_The task:_
Throughout the records below, find each line holding "computer" and copy it.

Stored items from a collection
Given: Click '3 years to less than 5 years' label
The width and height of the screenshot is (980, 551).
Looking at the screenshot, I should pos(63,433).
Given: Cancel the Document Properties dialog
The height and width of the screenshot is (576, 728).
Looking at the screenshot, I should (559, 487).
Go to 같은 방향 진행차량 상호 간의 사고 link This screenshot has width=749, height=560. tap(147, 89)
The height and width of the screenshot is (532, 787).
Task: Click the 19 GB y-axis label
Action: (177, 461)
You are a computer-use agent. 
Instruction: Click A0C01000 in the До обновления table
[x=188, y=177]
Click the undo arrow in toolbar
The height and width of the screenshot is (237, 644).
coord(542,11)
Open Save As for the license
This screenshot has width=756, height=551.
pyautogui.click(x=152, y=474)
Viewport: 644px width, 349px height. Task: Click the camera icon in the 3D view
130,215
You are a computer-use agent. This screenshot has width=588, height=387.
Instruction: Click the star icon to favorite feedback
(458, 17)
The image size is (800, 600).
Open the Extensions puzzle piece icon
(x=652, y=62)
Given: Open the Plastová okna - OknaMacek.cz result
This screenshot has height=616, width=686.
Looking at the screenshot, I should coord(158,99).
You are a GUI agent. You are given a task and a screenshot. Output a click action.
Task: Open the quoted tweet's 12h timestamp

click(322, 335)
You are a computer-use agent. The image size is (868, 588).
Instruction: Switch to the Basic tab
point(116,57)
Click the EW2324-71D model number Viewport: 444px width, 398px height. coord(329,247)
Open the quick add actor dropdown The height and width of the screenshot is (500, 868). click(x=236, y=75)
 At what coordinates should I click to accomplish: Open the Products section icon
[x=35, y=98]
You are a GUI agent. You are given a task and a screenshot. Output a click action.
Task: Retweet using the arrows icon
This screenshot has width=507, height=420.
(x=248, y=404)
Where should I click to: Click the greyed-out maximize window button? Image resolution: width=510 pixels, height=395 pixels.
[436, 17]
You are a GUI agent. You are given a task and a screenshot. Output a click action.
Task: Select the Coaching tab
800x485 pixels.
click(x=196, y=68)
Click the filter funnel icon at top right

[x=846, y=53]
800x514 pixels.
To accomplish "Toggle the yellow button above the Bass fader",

_Exercise response:_
You are a computer-use agent. 
You are a computer-use agent. This screenshot has width=588, height=387.
You are a computer-use agent. The image size is (868, 588).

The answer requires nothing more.